When compaction runs, Kevo will:

  1. Identify files that need compaction, targeting areas with high overlap or excessive tombstones (deletion markers)
  2. Combine the contents of multiple files, keeping only the most recent version of each key
  3. Propagates tombstones down the levels or removes them when they're no longer needed
  4. Ensures non-overlapping key ranges in higher levels for efficient binary search
  5. Creates new optimized files and safely removes obsolete ones

By executing this process in the background, we get several critical benefits:

  • Instead of checking dozens of files, Kevo can typically check just one file per level, reducing read amplification
  • Compaction removes duplicate keys and eventually purges deleted data, optimizing space usage
  • The leveled structure spreads write load, preventing bottlenecks and balancing write performance
  • By preventing the build-up of small, fragmented files, it makes latency numbers more consistent and less spiky.
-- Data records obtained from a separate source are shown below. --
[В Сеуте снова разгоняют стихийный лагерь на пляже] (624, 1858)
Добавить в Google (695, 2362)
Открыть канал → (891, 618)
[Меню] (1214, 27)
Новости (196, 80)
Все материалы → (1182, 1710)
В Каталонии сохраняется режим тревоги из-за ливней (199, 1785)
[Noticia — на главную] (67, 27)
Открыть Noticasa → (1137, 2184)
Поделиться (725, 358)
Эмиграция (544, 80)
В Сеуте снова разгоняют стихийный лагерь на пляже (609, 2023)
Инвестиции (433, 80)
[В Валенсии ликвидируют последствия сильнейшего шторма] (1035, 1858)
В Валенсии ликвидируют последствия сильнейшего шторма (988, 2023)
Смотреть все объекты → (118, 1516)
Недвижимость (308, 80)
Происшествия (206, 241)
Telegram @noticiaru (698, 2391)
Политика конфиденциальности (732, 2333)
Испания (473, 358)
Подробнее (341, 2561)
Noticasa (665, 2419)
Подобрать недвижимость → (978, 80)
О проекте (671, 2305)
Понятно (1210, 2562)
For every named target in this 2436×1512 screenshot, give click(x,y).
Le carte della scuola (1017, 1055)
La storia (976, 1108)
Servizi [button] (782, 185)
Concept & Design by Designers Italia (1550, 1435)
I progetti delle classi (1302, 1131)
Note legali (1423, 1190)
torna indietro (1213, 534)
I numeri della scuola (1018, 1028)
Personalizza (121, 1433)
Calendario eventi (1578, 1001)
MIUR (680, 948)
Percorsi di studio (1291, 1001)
Kevo will automatically tune compaction based on the workload of your database, with intelligent algorithms that balance immediate performance needs against long-term storage efficiency. This self-tuning ability means you get excellent performance without constant manual intervention--letting you focus on building your application instead of maintaining your database.

Closing

LSM tree architectures are neat, performant, and not really as common in the literature as some other types.

Next up, will dive into the specifics of Kevo's implementation of this architecture, but hope you enjoyed this warm-up.